>>>>>
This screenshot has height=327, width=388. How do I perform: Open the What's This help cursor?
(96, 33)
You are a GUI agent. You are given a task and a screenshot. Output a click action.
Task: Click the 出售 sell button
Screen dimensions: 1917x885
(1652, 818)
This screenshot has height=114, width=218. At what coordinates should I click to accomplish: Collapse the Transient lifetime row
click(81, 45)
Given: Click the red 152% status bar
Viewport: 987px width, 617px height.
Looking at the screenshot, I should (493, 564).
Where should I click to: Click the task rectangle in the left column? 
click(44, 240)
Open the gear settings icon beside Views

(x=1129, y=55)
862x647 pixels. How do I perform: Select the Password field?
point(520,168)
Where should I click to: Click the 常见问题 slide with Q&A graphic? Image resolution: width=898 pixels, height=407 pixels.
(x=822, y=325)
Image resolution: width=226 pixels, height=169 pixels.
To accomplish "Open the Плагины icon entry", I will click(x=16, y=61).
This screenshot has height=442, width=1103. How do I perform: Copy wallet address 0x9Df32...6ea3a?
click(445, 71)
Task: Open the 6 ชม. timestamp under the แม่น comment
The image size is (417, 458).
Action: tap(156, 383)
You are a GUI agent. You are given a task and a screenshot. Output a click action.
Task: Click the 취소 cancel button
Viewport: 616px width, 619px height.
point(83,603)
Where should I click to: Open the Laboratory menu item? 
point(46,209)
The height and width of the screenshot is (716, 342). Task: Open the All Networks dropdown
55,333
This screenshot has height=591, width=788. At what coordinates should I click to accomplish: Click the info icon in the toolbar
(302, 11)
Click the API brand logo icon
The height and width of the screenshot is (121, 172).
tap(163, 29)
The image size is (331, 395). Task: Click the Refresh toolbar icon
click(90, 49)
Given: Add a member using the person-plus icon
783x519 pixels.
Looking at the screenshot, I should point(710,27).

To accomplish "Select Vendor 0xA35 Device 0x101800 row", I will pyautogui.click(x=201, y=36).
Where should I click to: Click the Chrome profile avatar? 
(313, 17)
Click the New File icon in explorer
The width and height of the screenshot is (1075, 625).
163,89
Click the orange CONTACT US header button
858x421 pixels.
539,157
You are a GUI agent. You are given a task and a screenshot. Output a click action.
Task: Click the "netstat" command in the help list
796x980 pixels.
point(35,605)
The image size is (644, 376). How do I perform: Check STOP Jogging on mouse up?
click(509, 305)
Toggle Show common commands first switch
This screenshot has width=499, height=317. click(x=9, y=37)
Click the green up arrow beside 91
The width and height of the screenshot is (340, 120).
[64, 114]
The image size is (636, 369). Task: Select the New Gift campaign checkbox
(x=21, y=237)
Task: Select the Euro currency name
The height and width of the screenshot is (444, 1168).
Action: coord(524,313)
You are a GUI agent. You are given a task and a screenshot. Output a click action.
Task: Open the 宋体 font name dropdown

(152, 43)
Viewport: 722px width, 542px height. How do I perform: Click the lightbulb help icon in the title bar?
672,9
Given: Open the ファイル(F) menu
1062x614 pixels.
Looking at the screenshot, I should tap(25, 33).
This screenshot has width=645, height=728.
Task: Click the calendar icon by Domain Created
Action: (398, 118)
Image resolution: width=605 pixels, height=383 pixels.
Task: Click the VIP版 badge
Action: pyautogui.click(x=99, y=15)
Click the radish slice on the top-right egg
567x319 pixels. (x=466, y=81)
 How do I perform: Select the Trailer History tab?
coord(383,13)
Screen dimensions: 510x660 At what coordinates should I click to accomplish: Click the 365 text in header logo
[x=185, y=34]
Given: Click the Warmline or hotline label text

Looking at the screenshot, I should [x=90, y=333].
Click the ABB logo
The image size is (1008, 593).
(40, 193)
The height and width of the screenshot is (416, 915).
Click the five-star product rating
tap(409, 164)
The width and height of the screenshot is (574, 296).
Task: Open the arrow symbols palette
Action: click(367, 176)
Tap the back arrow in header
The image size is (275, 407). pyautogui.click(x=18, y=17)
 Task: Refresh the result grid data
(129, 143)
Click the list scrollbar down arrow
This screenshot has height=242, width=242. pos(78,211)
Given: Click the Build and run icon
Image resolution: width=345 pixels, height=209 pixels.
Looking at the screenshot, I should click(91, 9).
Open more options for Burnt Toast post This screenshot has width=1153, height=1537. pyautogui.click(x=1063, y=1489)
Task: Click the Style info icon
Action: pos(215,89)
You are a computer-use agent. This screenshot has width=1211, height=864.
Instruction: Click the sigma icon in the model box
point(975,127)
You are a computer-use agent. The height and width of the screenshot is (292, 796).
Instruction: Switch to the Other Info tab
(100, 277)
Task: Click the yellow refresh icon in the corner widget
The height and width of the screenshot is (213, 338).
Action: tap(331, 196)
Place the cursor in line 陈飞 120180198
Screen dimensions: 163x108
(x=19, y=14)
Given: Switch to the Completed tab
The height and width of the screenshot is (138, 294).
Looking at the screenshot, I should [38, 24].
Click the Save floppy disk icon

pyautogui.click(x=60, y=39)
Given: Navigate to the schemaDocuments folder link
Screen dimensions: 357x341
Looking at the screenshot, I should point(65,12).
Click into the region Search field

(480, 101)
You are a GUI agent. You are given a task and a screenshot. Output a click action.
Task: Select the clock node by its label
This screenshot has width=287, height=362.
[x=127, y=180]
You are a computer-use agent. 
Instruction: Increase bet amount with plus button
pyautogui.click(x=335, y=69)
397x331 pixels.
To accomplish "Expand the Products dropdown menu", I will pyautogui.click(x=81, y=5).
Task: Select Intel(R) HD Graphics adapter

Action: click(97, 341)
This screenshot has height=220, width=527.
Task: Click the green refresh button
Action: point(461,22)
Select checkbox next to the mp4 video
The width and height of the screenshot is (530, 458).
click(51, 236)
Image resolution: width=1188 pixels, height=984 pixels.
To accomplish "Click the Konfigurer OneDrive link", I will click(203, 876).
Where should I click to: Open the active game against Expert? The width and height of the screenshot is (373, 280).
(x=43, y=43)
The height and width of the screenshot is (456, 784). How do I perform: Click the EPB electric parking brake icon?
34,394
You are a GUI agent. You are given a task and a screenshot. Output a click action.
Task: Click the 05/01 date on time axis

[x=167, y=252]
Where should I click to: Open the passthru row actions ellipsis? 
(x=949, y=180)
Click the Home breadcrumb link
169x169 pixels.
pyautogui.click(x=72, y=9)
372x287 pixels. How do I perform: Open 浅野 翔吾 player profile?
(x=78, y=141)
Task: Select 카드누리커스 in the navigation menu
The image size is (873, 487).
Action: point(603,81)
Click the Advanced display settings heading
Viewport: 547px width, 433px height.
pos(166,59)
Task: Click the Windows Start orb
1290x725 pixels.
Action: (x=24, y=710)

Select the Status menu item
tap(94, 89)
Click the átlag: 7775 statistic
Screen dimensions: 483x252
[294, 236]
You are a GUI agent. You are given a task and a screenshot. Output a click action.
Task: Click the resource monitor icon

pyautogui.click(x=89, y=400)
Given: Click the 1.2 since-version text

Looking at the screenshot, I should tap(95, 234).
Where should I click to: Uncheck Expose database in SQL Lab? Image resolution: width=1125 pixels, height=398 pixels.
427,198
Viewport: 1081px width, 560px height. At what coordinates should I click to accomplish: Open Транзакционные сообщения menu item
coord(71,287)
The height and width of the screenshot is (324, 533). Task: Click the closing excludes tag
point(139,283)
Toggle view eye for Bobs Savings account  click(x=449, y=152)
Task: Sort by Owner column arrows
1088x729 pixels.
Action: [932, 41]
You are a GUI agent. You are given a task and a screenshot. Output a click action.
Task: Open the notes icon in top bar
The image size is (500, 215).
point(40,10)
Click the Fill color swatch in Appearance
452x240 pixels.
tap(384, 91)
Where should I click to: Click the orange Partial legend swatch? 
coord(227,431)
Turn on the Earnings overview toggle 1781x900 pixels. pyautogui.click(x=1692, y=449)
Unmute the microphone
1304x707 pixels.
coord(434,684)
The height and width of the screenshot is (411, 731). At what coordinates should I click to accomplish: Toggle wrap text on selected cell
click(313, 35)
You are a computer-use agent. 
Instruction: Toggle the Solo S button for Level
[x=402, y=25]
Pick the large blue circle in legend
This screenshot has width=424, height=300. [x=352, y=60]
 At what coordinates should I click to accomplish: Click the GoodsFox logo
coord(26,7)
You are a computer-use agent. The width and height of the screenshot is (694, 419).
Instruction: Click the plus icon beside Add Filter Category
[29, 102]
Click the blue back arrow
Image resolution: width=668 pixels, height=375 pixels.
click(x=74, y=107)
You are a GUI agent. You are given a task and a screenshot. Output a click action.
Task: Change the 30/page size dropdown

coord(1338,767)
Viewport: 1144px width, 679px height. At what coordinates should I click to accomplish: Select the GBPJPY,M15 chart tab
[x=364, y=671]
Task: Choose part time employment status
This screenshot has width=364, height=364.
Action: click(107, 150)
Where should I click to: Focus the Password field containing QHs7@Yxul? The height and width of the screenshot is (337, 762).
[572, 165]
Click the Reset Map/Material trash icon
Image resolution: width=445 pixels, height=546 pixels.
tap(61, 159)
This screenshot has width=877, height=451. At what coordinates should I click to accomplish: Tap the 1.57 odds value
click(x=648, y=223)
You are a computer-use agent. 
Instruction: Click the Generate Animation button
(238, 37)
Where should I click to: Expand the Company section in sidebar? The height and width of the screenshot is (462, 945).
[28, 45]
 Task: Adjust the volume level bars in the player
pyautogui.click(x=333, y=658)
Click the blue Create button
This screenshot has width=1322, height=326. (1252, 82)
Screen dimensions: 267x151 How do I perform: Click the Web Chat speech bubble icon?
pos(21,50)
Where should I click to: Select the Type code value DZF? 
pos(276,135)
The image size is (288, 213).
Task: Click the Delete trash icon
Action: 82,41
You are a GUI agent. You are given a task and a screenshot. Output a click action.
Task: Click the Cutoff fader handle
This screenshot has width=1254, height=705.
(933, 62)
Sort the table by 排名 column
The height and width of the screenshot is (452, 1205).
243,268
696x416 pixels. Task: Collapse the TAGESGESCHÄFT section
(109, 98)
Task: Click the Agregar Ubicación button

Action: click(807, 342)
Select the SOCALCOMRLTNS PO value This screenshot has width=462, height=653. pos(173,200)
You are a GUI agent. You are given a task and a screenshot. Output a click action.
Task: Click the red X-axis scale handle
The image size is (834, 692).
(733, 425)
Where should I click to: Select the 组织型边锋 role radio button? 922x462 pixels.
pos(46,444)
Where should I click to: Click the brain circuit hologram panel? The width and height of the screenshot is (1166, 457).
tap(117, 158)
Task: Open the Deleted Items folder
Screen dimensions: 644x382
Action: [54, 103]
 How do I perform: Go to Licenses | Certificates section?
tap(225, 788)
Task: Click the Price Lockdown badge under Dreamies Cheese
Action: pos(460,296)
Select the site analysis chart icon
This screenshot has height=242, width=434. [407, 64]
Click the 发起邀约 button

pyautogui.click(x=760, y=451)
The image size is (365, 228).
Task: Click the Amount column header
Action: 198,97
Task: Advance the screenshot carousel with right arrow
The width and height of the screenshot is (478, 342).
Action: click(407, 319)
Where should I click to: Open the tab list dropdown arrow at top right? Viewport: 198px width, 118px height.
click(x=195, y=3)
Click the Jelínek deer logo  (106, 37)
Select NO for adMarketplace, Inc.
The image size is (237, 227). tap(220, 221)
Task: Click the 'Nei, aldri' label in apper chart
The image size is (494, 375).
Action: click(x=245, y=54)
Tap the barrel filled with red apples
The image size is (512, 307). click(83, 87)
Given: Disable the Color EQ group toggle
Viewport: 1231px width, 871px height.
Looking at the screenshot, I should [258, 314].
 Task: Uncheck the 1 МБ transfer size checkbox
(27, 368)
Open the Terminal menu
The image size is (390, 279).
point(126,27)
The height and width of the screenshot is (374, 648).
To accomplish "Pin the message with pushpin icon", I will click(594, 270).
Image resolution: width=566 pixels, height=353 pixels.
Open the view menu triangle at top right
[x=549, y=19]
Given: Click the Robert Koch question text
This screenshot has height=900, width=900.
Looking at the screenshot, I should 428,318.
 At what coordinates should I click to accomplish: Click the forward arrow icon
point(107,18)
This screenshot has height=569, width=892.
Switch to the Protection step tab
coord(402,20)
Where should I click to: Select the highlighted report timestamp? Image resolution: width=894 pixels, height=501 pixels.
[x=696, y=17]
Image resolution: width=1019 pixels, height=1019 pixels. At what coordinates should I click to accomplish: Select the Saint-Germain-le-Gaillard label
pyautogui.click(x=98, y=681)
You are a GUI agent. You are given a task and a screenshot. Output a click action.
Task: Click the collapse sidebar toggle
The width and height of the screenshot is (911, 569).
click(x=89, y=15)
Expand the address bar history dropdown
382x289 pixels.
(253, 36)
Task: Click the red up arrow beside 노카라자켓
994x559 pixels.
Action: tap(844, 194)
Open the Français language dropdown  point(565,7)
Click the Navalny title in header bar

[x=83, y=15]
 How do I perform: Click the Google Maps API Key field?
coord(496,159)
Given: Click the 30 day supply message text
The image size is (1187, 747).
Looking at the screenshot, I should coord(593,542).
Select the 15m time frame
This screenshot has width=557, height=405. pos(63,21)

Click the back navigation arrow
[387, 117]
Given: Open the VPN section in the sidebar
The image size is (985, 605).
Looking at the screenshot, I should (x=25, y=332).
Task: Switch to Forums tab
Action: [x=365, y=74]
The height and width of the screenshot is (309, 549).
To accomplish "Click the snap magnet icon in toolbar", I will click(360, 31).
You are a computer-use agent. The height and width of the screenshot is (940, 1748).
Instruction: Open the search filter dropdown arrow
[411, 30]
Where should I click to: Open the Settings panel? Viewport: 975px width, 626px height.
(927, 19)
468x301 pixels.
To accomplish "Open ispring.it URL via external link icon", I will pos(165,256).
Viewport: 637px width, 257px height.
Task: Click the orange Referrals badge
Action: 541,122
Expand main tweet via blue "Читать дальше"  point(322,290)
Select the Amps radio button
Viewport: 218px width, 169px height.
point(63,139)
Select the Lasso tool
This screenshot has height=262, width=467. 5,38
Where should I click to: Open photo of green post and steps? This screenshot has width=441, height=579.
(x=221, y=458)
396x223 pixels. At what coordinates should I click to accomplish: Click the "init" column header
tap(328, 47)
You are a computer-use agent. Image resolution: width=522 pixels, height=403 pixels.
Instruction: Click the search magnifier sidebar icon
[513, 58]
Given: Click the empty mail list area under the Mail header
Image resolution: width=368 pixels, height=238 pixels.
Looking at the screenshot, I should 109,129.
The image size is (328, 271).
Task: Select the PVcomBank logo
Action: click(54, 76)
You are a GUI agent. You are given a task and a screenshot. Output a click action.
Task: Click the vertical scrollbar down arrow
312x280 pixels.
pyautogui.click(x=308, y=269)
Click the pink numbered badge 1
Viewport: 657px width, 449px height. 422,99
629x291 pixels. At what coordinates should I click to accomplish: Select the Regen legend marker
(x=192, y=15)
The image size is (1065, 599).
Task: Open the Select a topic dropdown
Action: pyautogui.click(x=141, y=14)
<<<<<
In the listing above, find the line with "Click the list scrollbar down arrow" and the line with "You are a computer-use agent. This"; set down exactly those two lines and every line between them, nothing more.

Click the list scrollbar down arrow
This screenshot has height=242, width=242. pos(78,211)
Given: Click the Build and run icon
Image resolution: width=345 pixels, height=209 pixels.
Looking at the screenshot, I should click(91, 9).
Open more options for Burnt Toast post This screenshot has width=1153, height=1537. pyautogui.click(x=1063, y=1489)
Task: Click the Style info icon
Action: pos(215,89)
You are a computer-use agent. This screenshot has width=1211, height=864.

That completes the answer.